Al fin dio con el pomo, pero cuando intentó girarlo se quedó con él en la mano. Durante una milésima de segundo se quedó perplejo, pero luego le entró un ataque de rabia.
-¡Maldito pomo! -maldijo en voz alta, mientras comenzaba a aporrear la puerta-. ¡Eh! ¡Socorro! ¡Estoy aquí!
En la sala de al lado pudo oír pasos que se alejaban y de repente se detuvieron.
-¡Hola! ¿Paul, eres tú?
Se quedó en silencio. Seguro que el bedel había pensado que se había olvidado de cerrar. Pero ¿por qué ahora no le contestaba? ¿Acaso quería gastarle una broma? No sería la primera vez, pensó Liebwerk, recordando aquel cigarrillo de chocolate que Paul le coló en una ocasión en una cajetilla de los suyos.
-Muy gracioso, de verdad que me parto de risa. Ja, ja.
Indignado, Liebwerk tanteó la puerta e intentó volver a colocar el pomo en su sitio, pero a oscuras todo era mucho más difícil, y enseguida oyó que el del otro lado de la puerta también caía al suelo.

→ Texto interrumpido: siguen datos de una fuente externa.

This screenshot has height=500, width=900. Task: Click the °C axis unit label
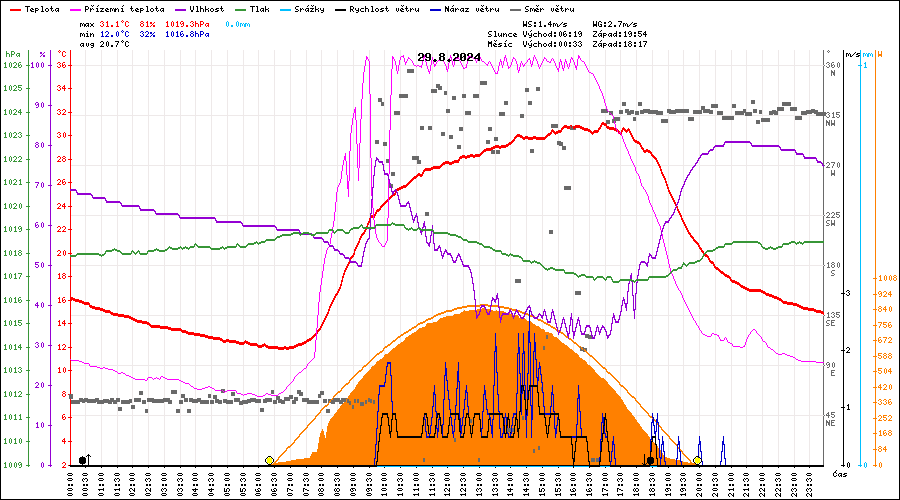tap(61, 54)
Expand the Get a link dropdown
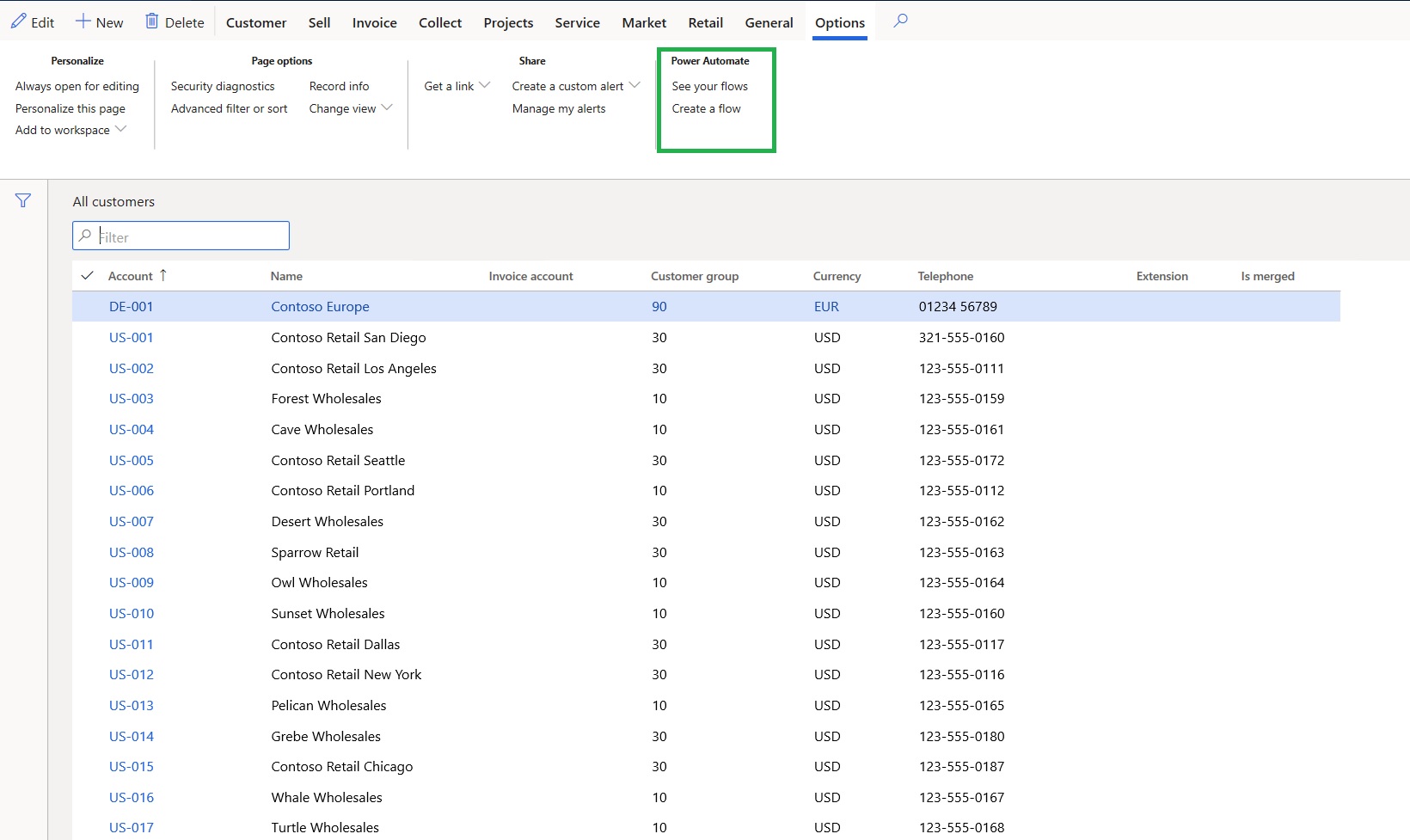The width and height of the screenshot is (1410, 840). tap(485, 85)
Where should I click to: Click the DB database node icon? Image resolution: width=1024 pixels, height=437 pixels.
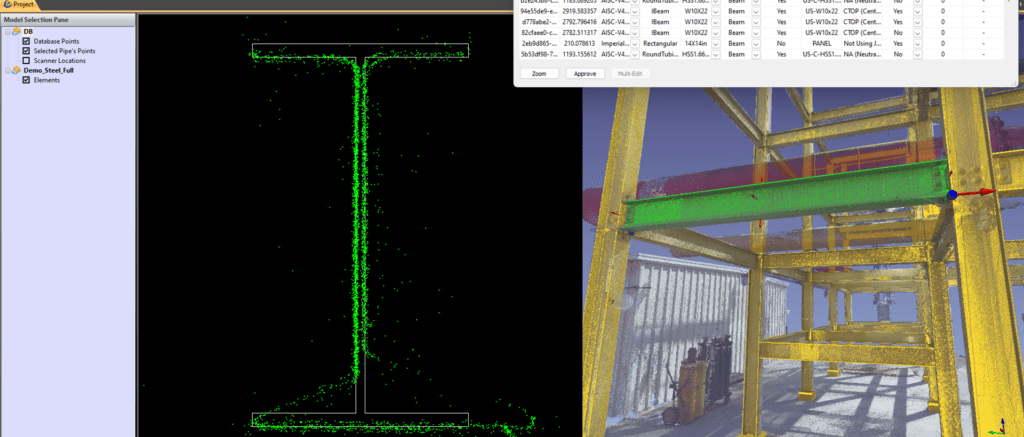tap(16, 31)
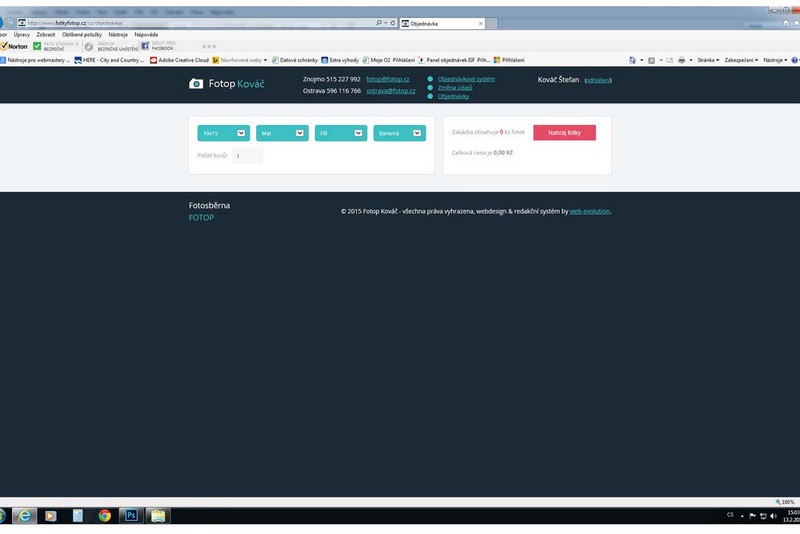This screenshot has width=800, height=534.
Task: Open Internet Explorer taskbar icon
Action: pos(25,515)
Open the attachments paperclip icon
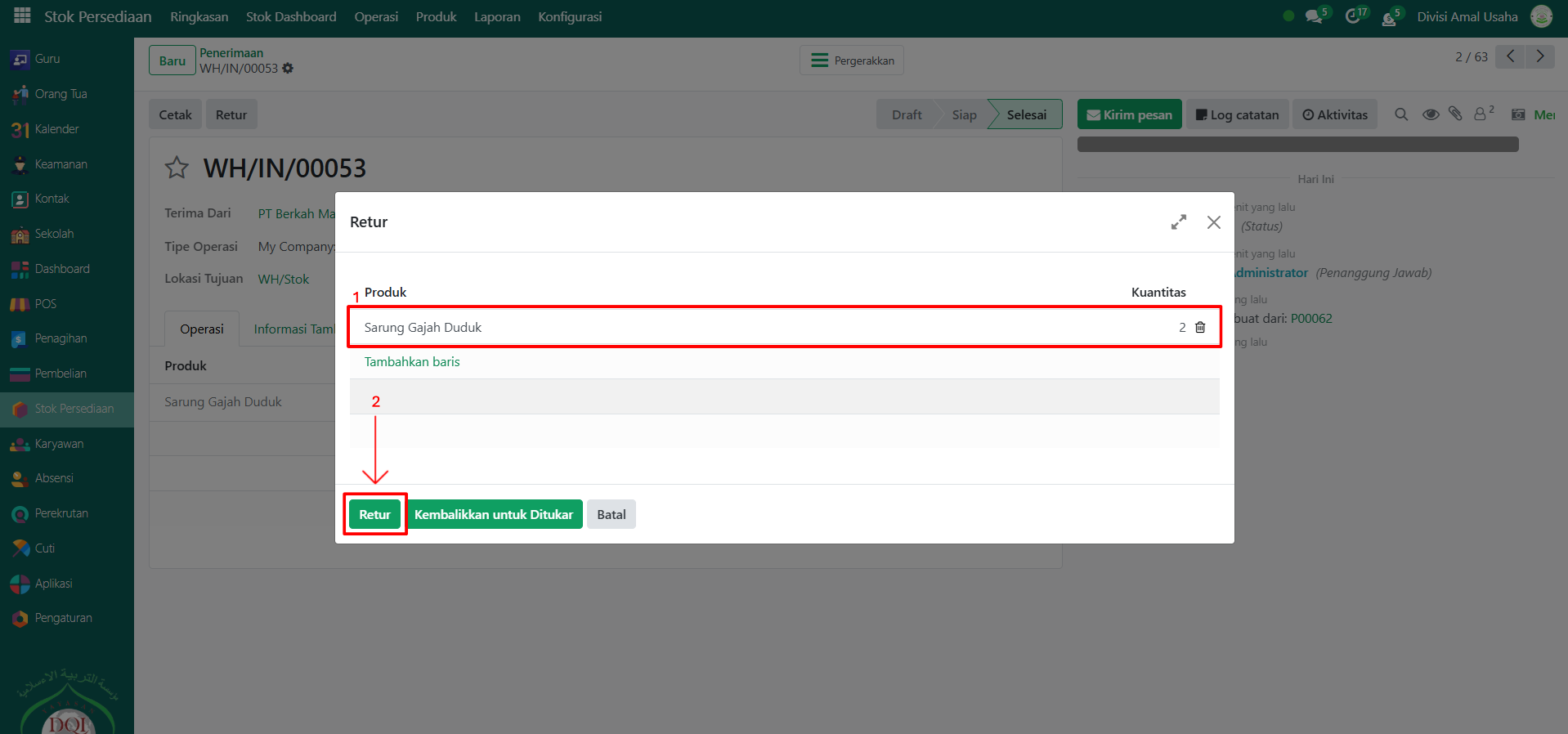Viewport: 1568px width, 734px height. pos(1455,114)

-¡Paul, déjate de gilipolleces y ven a ayudarme, por el amor de Dios! ¡El maldito pomo se ha roto!
Volvió a oír los pasos. No, ése no era Paul Wisniewski. A esas alturas ya le habría contestado, aunque sólo fuera con una carcajada.
-¿Quién anda ahí?
Los pasos se alejaron un poco más antes de detenerse de nuevo para... ¿arrugar papeles?
-¡Abran la puerta!
Al otro lado reinaba el silencio.
-¡Déjenme salir! -suplicó-. ¡No soporto la oscuridad!
Justo entonces oyó abrirse la puerta blindada y sintió pavor. Empezó a aporrear la puerta con todas sus fuerzas, fuera de sí, mientras gritaba:
-¡Vamos! ¡Ya está bien! ¡Esto ya no tiene gracia!
La puerta se cerró de golpe y Liebwerk oyó la llave al girar. Quien quiera que fuera, no tenía la menor intención de volver.
Desesperado, el anciano continuó golpeando la puerta e intentó abrirla con el pomo, que por supuesto, roto como estaba, no servía para nada. Gritó hasta desgañitarse, pero nadie lo oyó. Agotado, tanteó el suelo en busca de una caja y se dejó caer sobre ella.
Aquí abajo no lo oiría nadie. Y menos aún a aquellas horas. El edificio de la administración cerraba a las cinco, y a partir de aquel momento no quedaba ni un alma. Estaba solo en la oscuridad, y ni siquiera podía fumar.